エルザには、いったん保護所の外へ行ってもらい、私は触媒が残っていた床板に指をあてた。
「あまり使ったことのない魔法だけど、まぁ大丈夫よね。」
床板には、何者かが施した魔法がある。その魔法を調べるのは難しいけど、魔法がかかっていることがわかっていれば、突破方は存在する。
「・・・我が眷属よ来たれ、親愛なる聖獣」
私が詠唱を唱えると、触れていた床板から、黒い靄の体をした猿の頭が、にゅっと姿を現した。
「バンビ、お願い。」
守護獣に声をかけると、彼は僅かに頷いて、床板の中に消えていった。それを見届けてから、私はなるべく音を立てないように玄関を飛び出た。外ではエルザが待っていて、すぐに二人で身を隠せる建物の影に入った。
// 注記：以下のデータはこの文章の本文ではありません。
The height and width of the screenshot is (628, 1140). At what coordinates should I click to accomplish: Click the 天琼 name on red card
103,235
バキャッ!という大きな破裂音と共に、児童保護所の中で一瞬、光が閃いた。
「・・・?何をされたのですか?」
「床板をね、少し、壊したの。」
床板に魔法がかかっている場合、それそのものが破損した場合、魔法そのものが解けるわけではないが、魔法に乱れが起きて、正常に機能しなくなったりする。確実に、とはいかないが、それでも、その魔法をかけた魔導士が気づかないはずがない。そうなれば、異常がないかどうか確かめに、向こうから姿を現してくれるだろう。
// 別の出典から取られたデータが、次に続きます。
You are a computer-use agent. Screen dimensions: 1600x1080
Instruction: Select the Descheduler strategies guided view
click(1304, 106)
しばらくすると、再び児童保護所の中で光が瞬いたと思うと、少しばかり騒がしくなっていった。
「出てきたわね。」
夜なため、ここからでは姿は確認できないし、話し声もうっすらとしか聞こえてこない。私とエルザには。
「っ、出来てきます。」
玄関が開き、数人の男女が姿を現した。見覚えは無いし、彼らが誰なのかはわからないけど、見るからに魔導士、といった出で立ちで、指輪や耳飾りと言った魔法触媒を装備しているようだった。全身をローブで覆って、そそくさと保護所から離れていった。
「・・・・・・行きましたね。今のうちに。」
「え?ですが、侵入方法が。」
「大丈夫。ついてきて。」
エルザを伴って、私たちは再び児童保護所の中へ忍び込んだ。先ほど守護獣に壊させた床板まで来ると、そこでじっと待っているバンビの姿があった。そのバンビの頭をポンポンと撫でてやると、彼は尻尾を私の腕に絡ませて、先ほど起きた出来事を思念で伝えてくれた。
「・・・身隠しの魔法。・・・詠唱は、・・・大地の真実、虚空に隠されし道を、解き放たん。」
バンビから伝わってきた言葉を、そのまま口にすると、床板に暗い渦が現れた。直径1メートルほどの渦には、うっすらとだが、向こう側の景色が映っていた。
「・・・・にゅー、だれかいるのぉ?」
子供の声がした。寝室から子供が迷い込んだのだろうか?
「エルザ、この中に、早く!」
エルザを押し込むように渦の中心へ行かせると、黒い渦を踏みしめた彼女の体はそのまま自然落下をするように渦の中へ吸い込まれた。
「バンビ、後をお願い。」
私はその場でじっと待っている守護獣にそう言い残すと、同じく渦の中へ入り込んだ。
渦の中を通っている感覚は、決して濡れることのない水の流れに、身を任せているような感じだった。前方の方には、先に入ったエルザの姿が見える。そして、彼女の姿がぱっと消えたかと思うと、瞬く間に白い光に包まれていた。
光が目に慣れてくると、そこは全く別の空間に出ていた。建物の中なのは間違いないだろうが、土壁の中でもない。私はてっきり児童保護所の地下に空間があるものだと思っていたのだが、どうやら違ったようだ。まったく別の建築物。作りはいい。クルルアーンにあるとは思えないくらい精巧な造りをした建築物だった。
「お嬢様。大丈夫ですか?」
「ええ。どうにか、成功したみたい。」
エルザに手を貸してもらいながら立ち上がって、私はその部屋の中を見回した。
明らかに金持ちそうな部屋だ。壁には獅子の模様が施された大きな盾が飾られていて、隣には、剣や己が並べられている。一見、騎士団の応接間のようにも見えるけど、肝心の鎧が飾られていないところをみると、少し違うのだろう。権力者がこういうものを飾ることはよくあることだ。
「お嬢様はこちらを。」
エルザに手渡されたのは短刀だ。同時に彼女は腰の剣を抜き、臨戦態勢に入った。ここは既に敵地。何が出てくるか、どんな敵と出くわすかわからない。私も手渡された短刀を抜いて、マントについているフードを深くかぶった。
「行きましょう。」
私とエルザは、どことも知れぬ敵の屋敷の中を、静かに散策し始めた。